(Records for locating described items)

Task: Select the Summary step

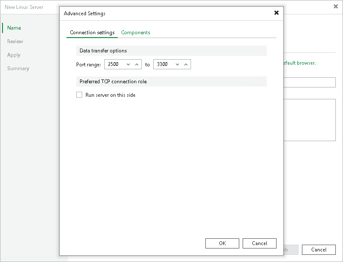Action: point(18,68)
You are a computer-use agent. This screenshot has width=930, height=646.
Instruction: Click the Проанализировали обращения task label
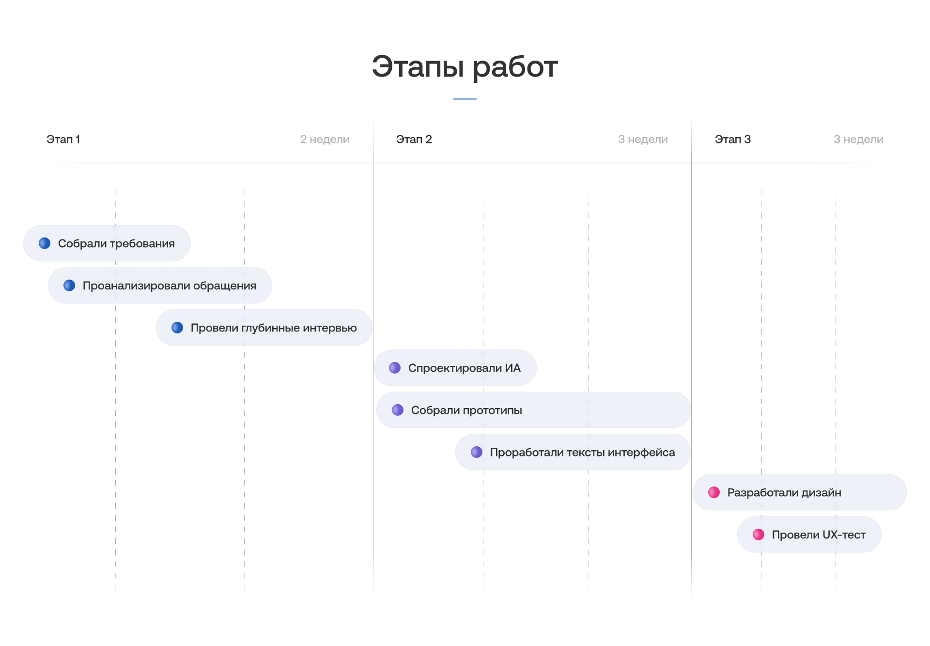(170, 285)
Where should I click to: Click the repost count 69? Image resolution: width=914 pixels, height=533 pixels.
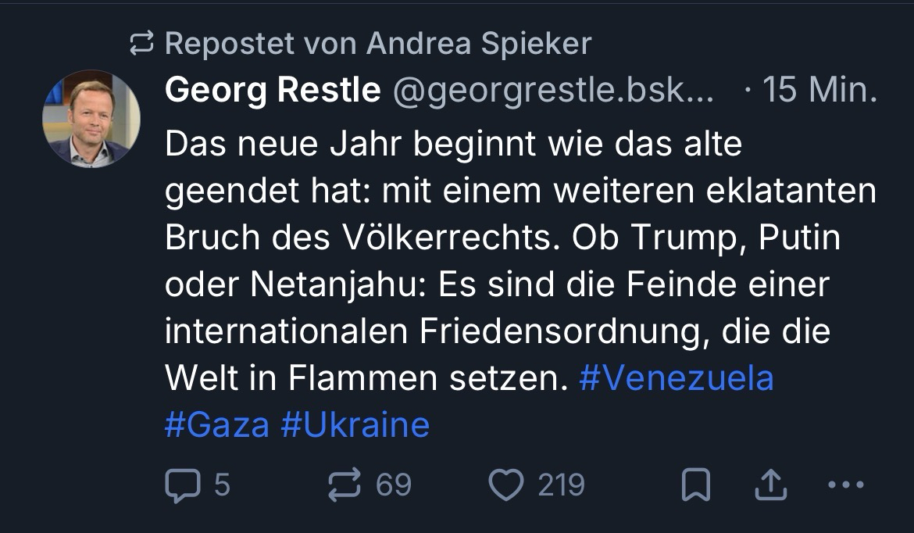[x=394, y=485]
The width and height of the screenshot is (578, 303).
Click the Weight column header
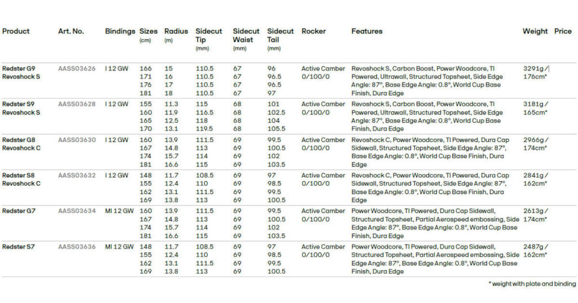[535, 32]
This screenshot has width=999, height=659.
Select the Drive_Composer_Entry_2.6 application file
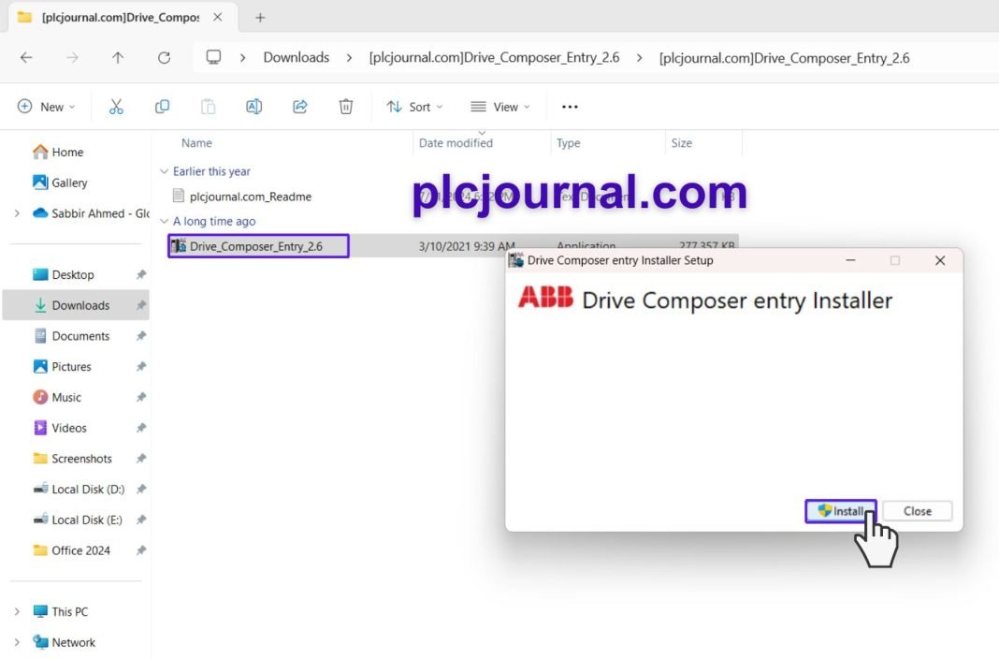pos(258,245)
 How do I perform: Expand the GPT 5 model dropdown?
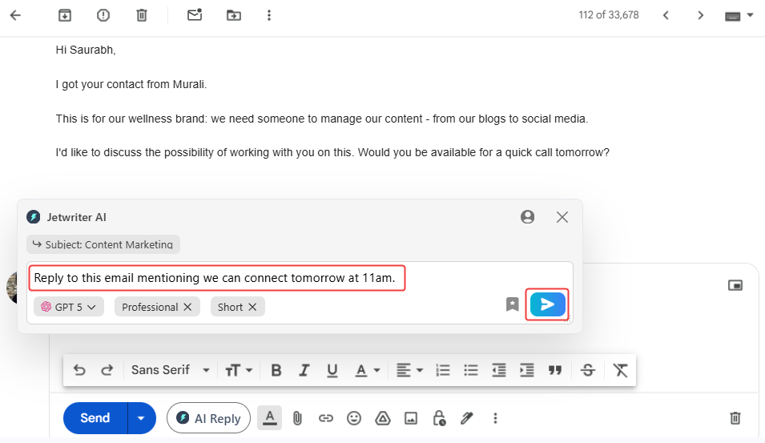coord(69,307)
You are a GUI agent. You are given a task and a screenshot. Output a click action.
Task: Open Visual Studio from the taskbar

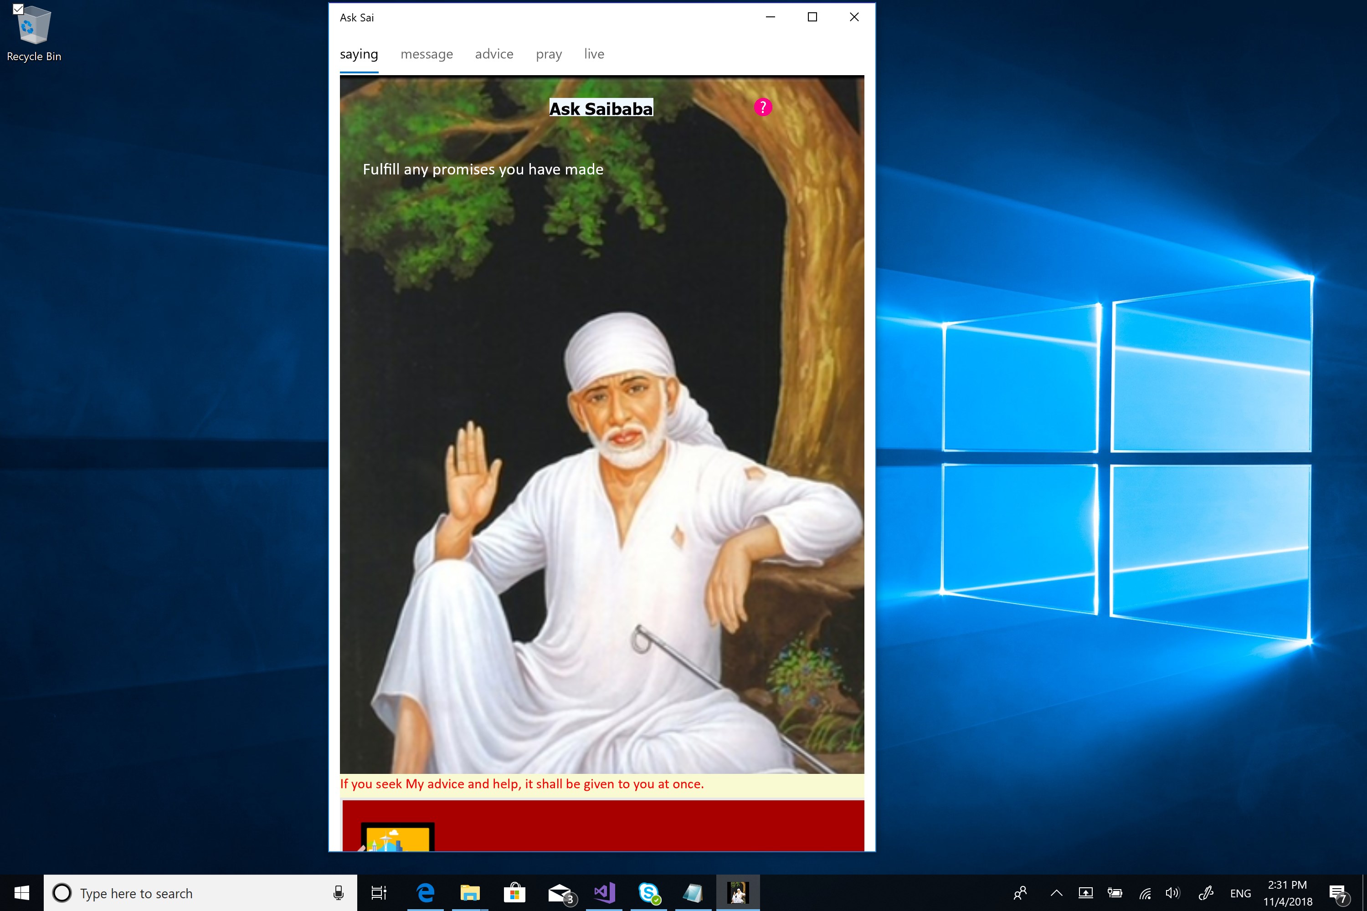coord(604,893)
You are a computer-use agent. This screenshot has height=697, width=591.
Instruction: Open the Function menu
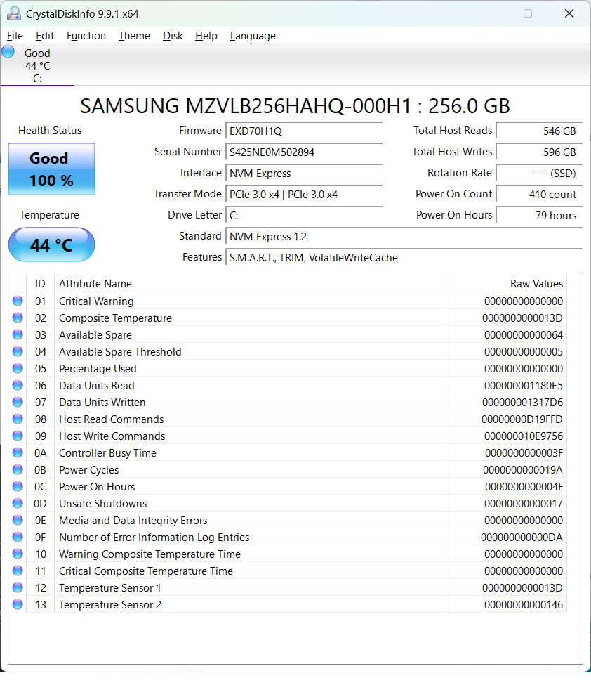86,36
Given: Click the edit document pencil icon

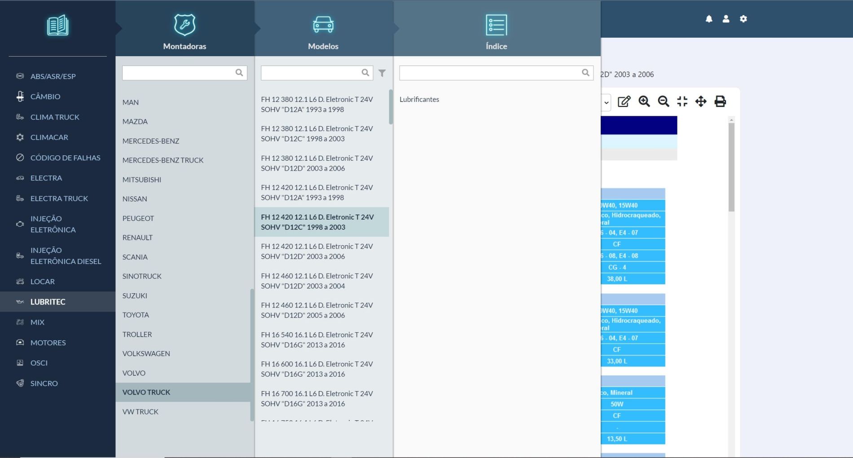Looking at the screenshot, I should click(x=624, y=101).
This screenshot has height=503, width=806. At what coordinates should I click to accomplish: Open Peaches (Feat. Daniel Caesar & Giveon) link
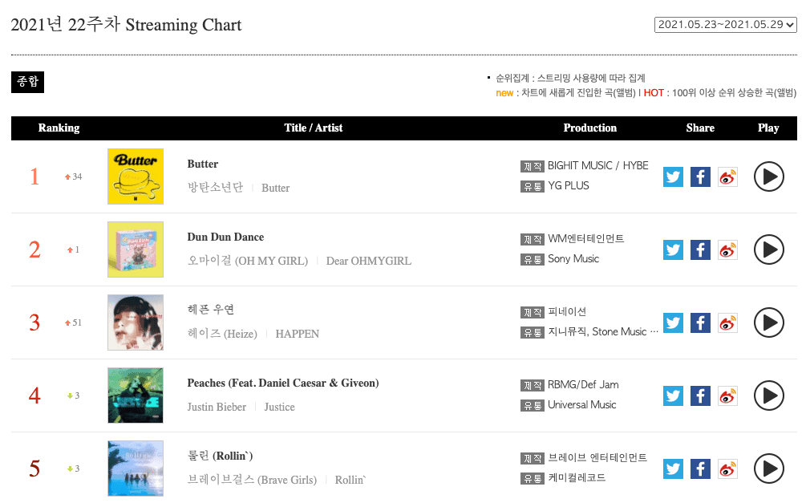point(282,383)
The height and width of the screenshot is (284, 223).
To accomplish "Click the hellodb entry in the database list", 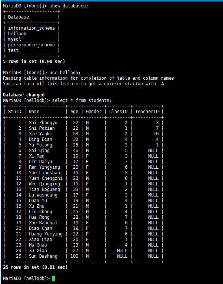I will tap(17, 34).
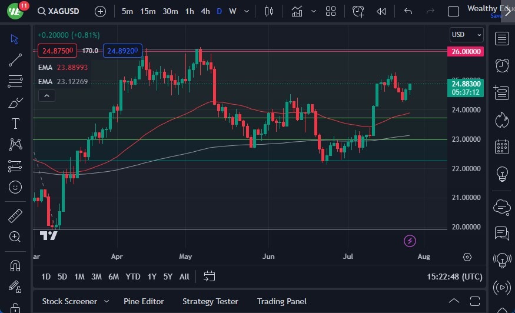Click the undo arrow in top toolbar
Viewport: 515px width, 313px height.
coord(408,11)
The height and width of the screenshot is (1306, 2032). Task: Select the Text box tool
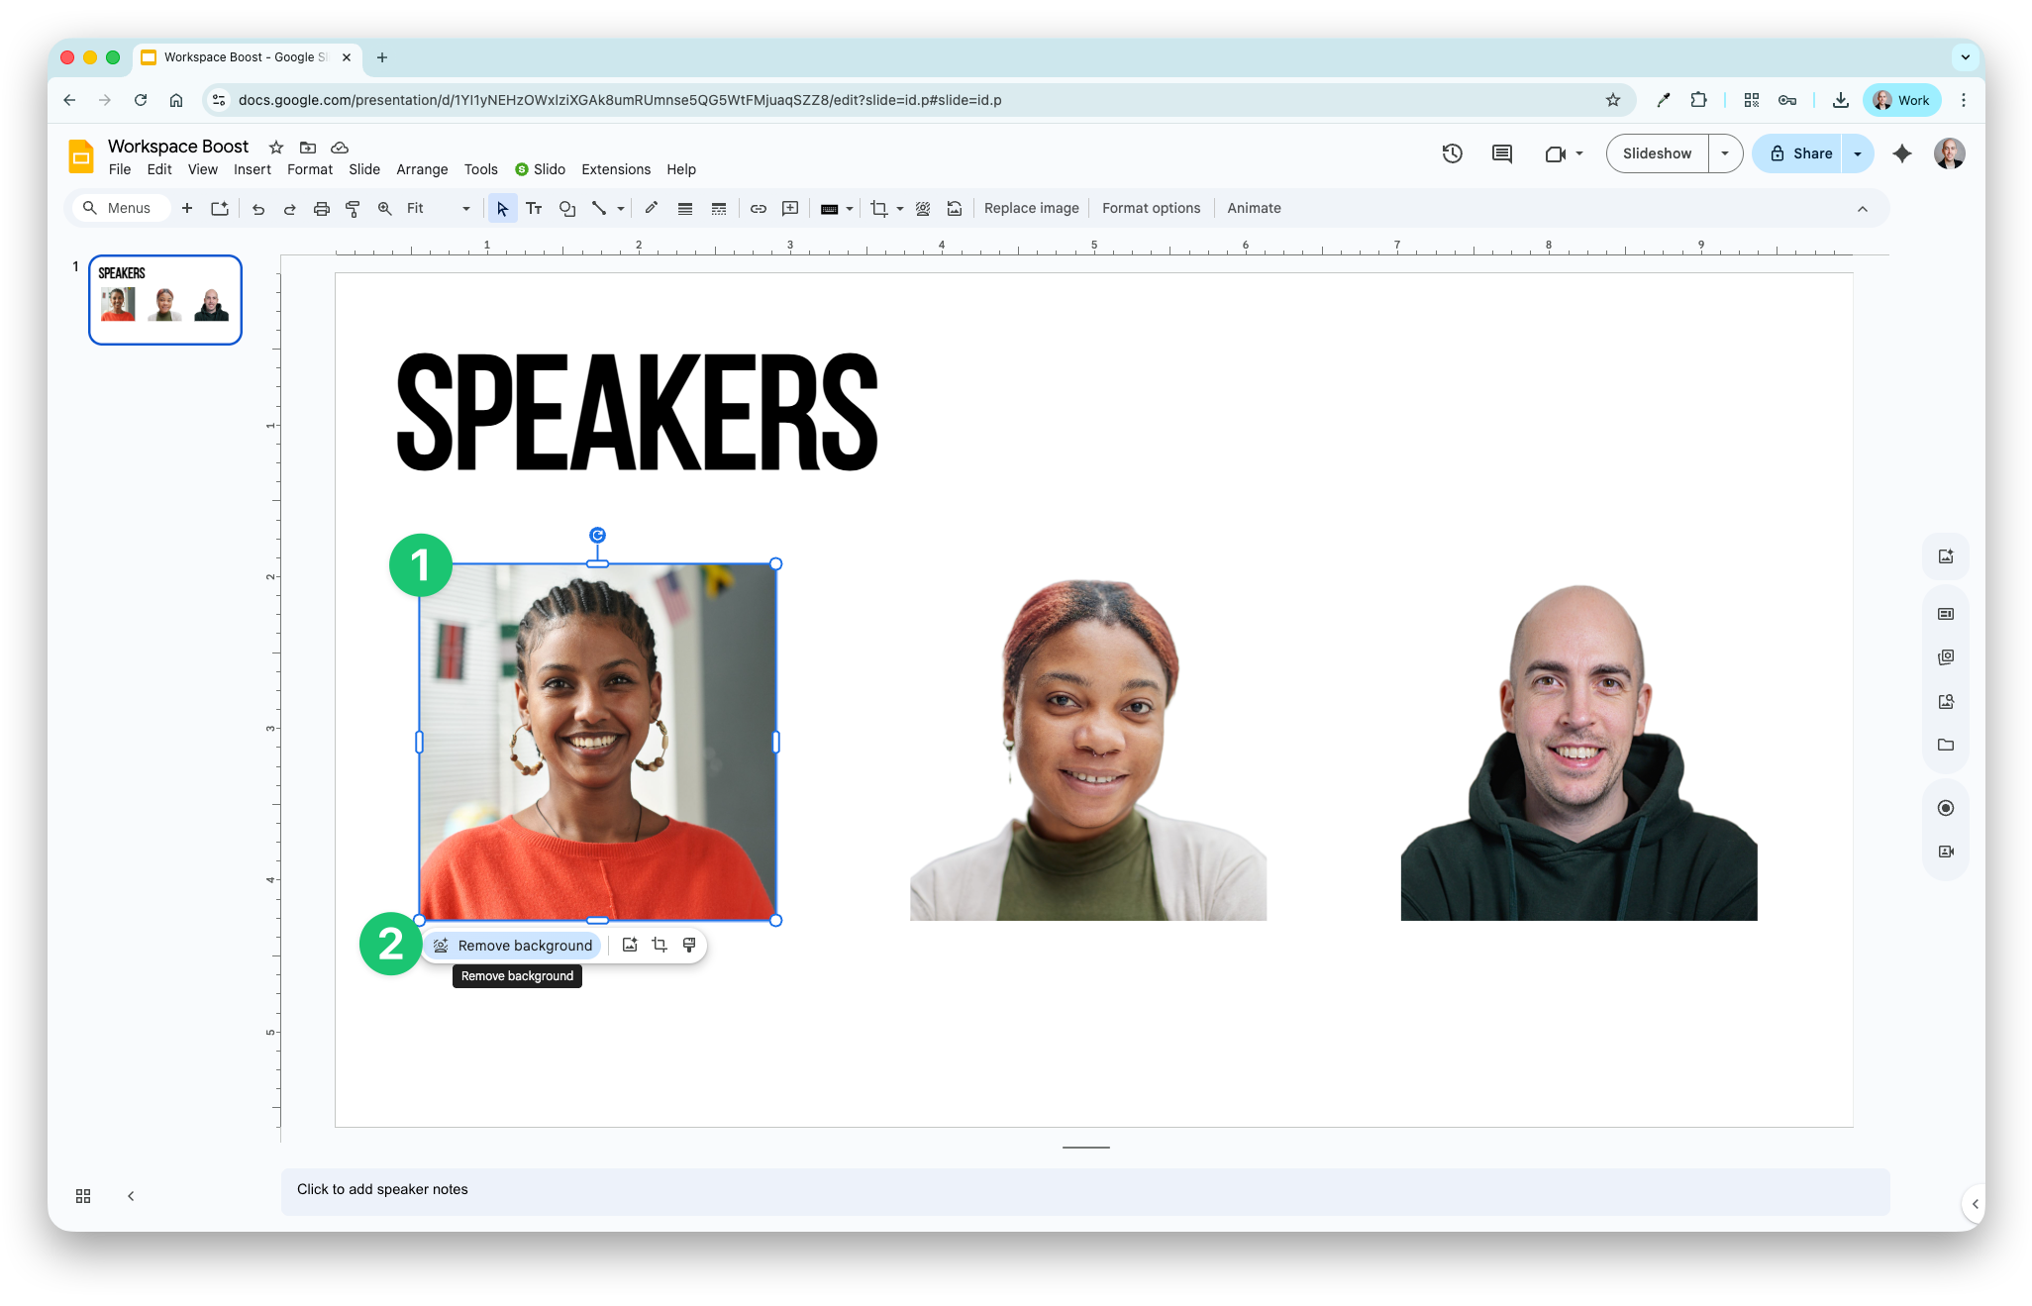click(x=534, y=208)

> **Short problem**:
Quote verbatim the stretch of the records from the line containing "You are a GUI" through the line containing "Looking at the", both lines included. Omit the pictures from your output.

> **Exercise solution**:
You are a GUI agent. You are given a task and a screenshot. Output a click action.
Task: Open Visual Studio from the taskbar

coord(604,893)
You are a computer-use agent. This screenshot has height=697, width=591.
Instruction: Open the Function menu
86,36
Given: Click the edit document pencil icon

Looking at the screenshot, I should click(x=624, y=101).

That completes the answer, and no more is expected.